Question

Extracting substring from fasta file

0

Entering edit mode

6.9 years ago

Burgenix • 0

I have an excel sheet and I extract some values out of it with openpyxl. I want to use those two values, lets say start and end, as borders to extract a substring from a fasta file.

For example, if the value of start is 34 and the value of end is 4000(as read from two cells in excel - FILE A), I want to print the string of characters(letters)(from FILE B) into another file.(FILE C)

Any ideas?

python • 3.4k views

ADD COMMENT • link updated 6.9 years ago by st.ph.n ★ 2.7k • written 6.9 years ago by Burgenix • 0

2

Entering edit mode

and please, don't use excel.

ADD REPLY • link 6.9 years ago by Pierre Lindenbaum 161k

0

Entering edit mode

did you search this site for a similar question ?
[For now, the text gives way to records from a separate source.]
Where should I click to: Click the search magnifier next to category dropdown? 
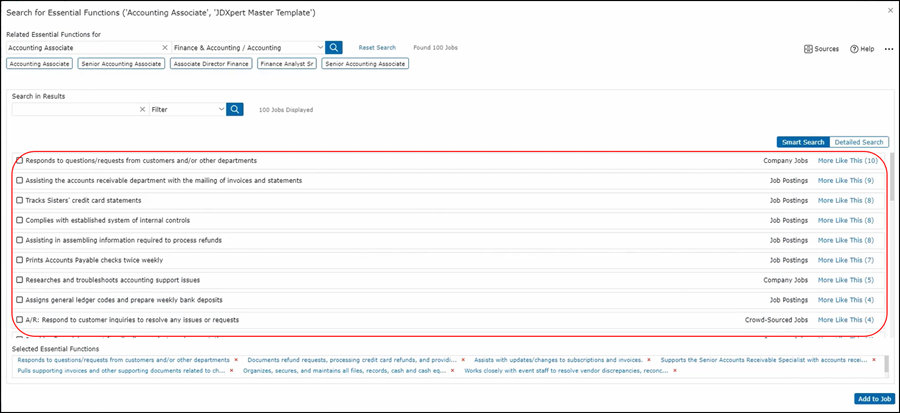tap(334, 47)
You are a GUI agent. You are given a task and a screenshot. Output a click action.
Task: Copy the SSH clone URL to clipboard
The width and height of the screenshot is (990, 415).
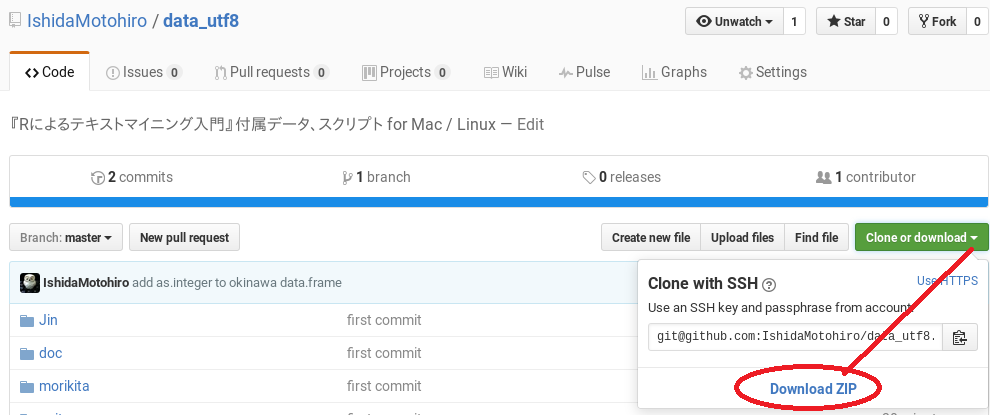(x=959, y=337)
ADD REPLY • link 6.9 years ago by Pierre Lindenbaum 161k

0

Entering edit mode

Are you asking someone to do it for you in python?

ADD REPLY • link 6.9 years ago by st.ph.n ★ 2.7k

score 2 · Answer 1 · 2017-06-06

You'll need samtools for this, not excel.

For example.

samtools faidx file.fasta name_of_seq:34-4000 > another_file.fasta

name_of_seq is the name of your sequence in the fasta file.

Try to figure out yourself first how to get your coordinates from file A, if it does not work show us what you have tried and some-one will help you further.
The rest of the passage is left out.